Cette décision est symptomatique du type de contentieux français qui arrive sur le bureau des juges de Strasbourg. La Cour elle-même note que les questions posées dans la requête sont graves et récurrentes. Ce seul motif justifiant la poursuite de l’examen de la requête au fond. Que cela  soit sous l’angle de l’asile ou du droit des étrangers, le droit et les procédures applicables en France sont de manières récurrentes questionnées sur leur compatibilité avec la CEDH. Ainsi les mesures provisoires en la matière sont nombreuses et les recours au fond fréquents. On notera ainsi qu’il s’agit de la seconde violation relevée en la matière depuis le début de l’année. La France a en effet été condamnée le 19 janvier 2012 dans l’affaire Popov contre France pour la rétention administrative d’enfants dont les parents étaient en situation irrégulière et ainsi que pour l’absence de recours effectif pour les enfants.  

 

Finalement, notons que le Haut-commissariat des Nations Unies pour les réfugiés (l’UNHCR) est, fait rarissime,  intervenu dans la procédure. Son analyse de la procédure d’asile prioritaire appliquée aux demandeurs d’asile en rétention en France est particulièrement critique et en souligne les lacunes (voir les paragraphes 116 et suivants reproduits ci-dessous). 

« L’UNHCR admet que les procédures d’asile accélérées, dont se sont dotés de nombreux Etats européens, puissent faciliter le traitement des demandes clairement abusives ou manifestement infondées. Toutefois, l’UNHCR observe que plusieurs Etats européens privilégient dans le cadre de ces procédures une interprétation excessivement large des notions de demandes clairement abusives ou manifestement infondées. Il souligne d’ailleurs que le simple fait de déposer une demande d’asile en rétention, y compris après notification d’une mesure d’éloignement, s’il peut constituer une indication, ne saurait suffire à lui seul à établir son caractère infondé ou abusif et impliquer un examen en procédure prioritaire.

==*==

> _Consignes_:
• a. D'après l'extrait, qu'est-ce qui justifie que la Cour poursuive l'examen de la requête au fond ? Répondez en une à trois phrases.
• b. Prolongez l'extrait sur le contentieux français de l'asile devant les juges de Strasbourg, en partant de sa dernière phrase.

> _Données à analyser_:

==*==

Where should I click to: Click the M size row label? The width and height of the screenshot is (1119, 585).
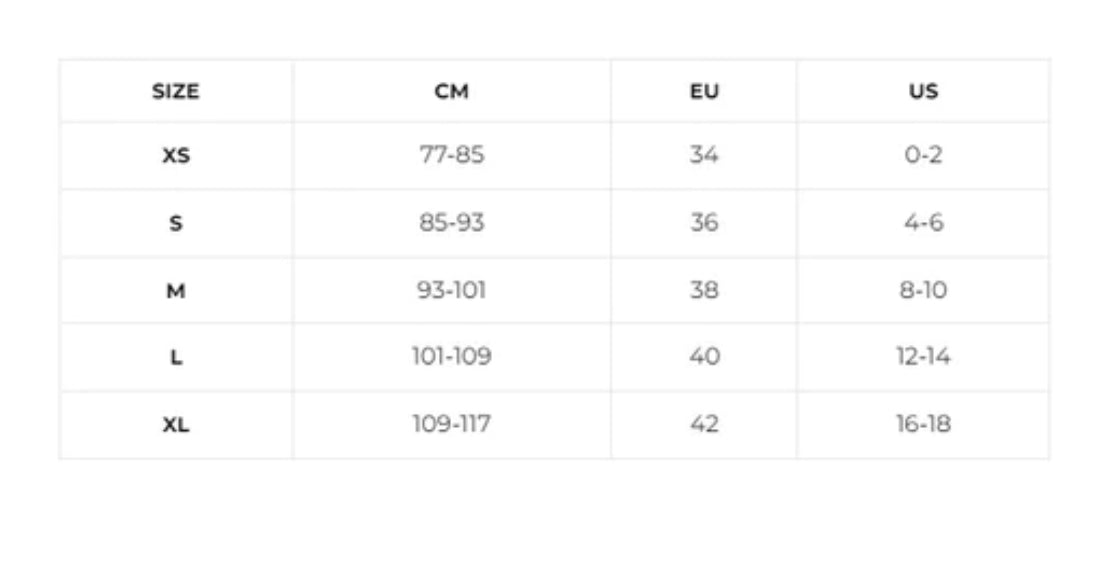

==*==

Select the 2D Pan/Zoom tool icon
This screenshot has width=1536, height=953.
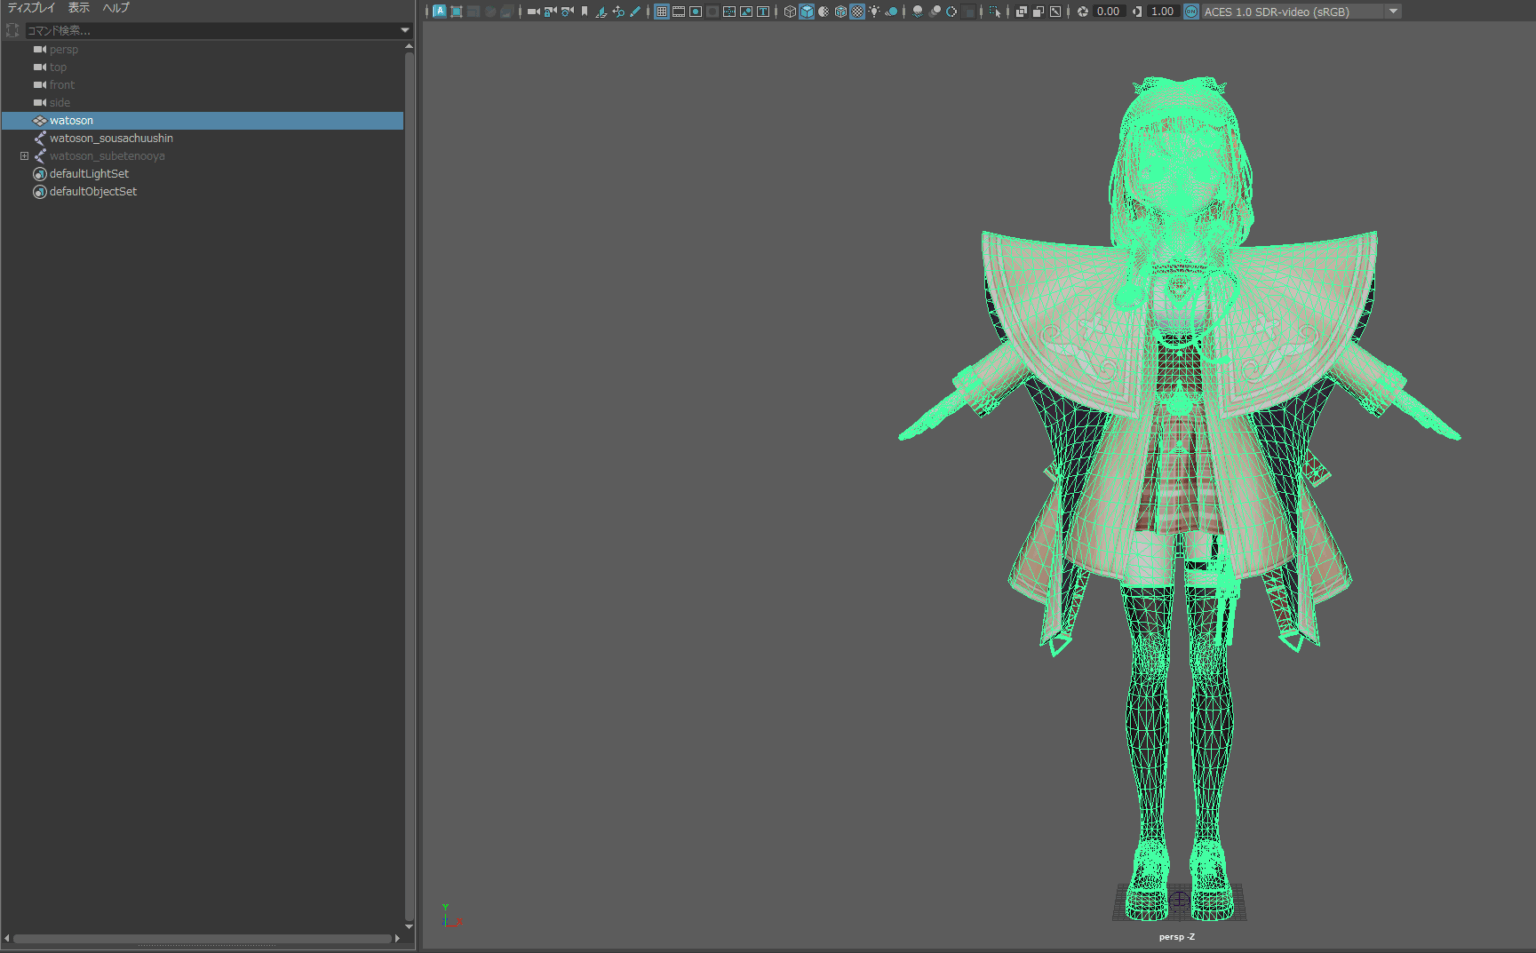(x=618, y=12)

==*==

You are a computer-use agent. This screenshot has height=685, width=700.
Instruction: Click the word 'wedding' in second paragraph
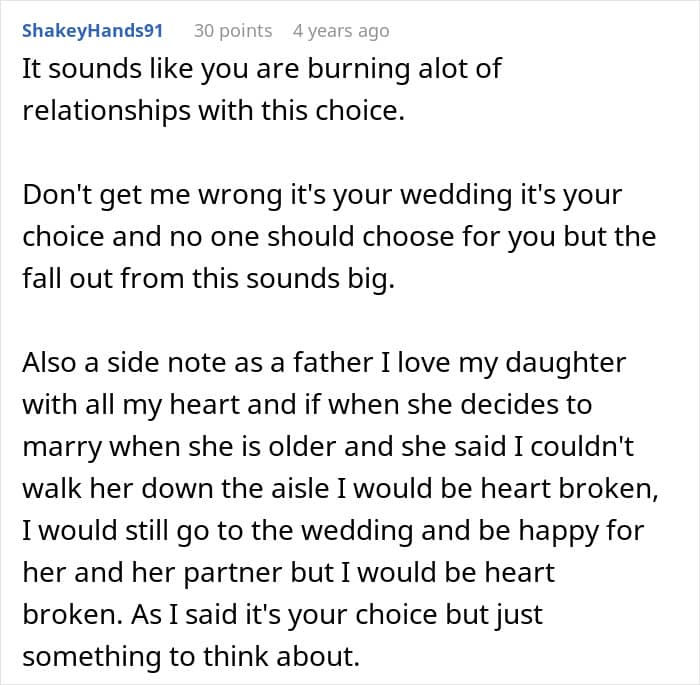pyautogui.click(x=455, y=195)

==*==

> _Réponses par tâche_:
• a. La Cour note que les questions posées dans la requête sont graves et récurrentes. Selon l'extrait, ce seul motif justifie la poursuite de l'examen de la requête au fond.

• b.
Evoquant la pratique récente en France, l’UNHCR relève l’augmentation du nombre de demandes d’asile en rétention, se rapportant pour une grande majorité à des premières demandes (73 % en 2009 alors que ce chiffre n’était que de 64 % en 2008). Par ailleurs, le taux de reconnaissance de la protection internationale par l’OFPRA en rétention continue d’être inférieur au taux de reconnaissance global (en 2009, ces taux étaient respectivement de 4,78 %, premières demandes et demandes de réexamen confondues, et de 14,3 %).

L’UNHCR indique aussi que la refonte de la Directive sur les procédures d’asile entreprise par les institutions communautaires, actuellement en cours (voir paragraphe 85 ci-dessus), témoigne des lacunes relatives aux procédures d’asile accélérées telles qu’elles ont été mises en œuvre par les Etats membres, notamment en matière de garanties procédurales.

Dans la présente affaire, les deux procédures en cause sont représentatives des lacunes procédurales dénoncées par l’UNHCR.

En premier lieu, en ce qui concerne la procédure d’asile prioritaire en rétention, l’UNHCR considère que les conditions de saisine de l’OFPRA sont particulièrement contraignantes : le demandeur d’asile dispose d’un délai de cinq jours pour déposer une demande en langue française. Or, aucun traducteur n’est pris en charge par les autorités. Selon l’UNHCR, ces conditions sont susceptibles d’affecter la capacité du demandeur d’asile en rétention à faire valoir le bien-fondé de sa demande, a fortiori compte tenu de la vulnérabilité des personnes placées dans cette situation.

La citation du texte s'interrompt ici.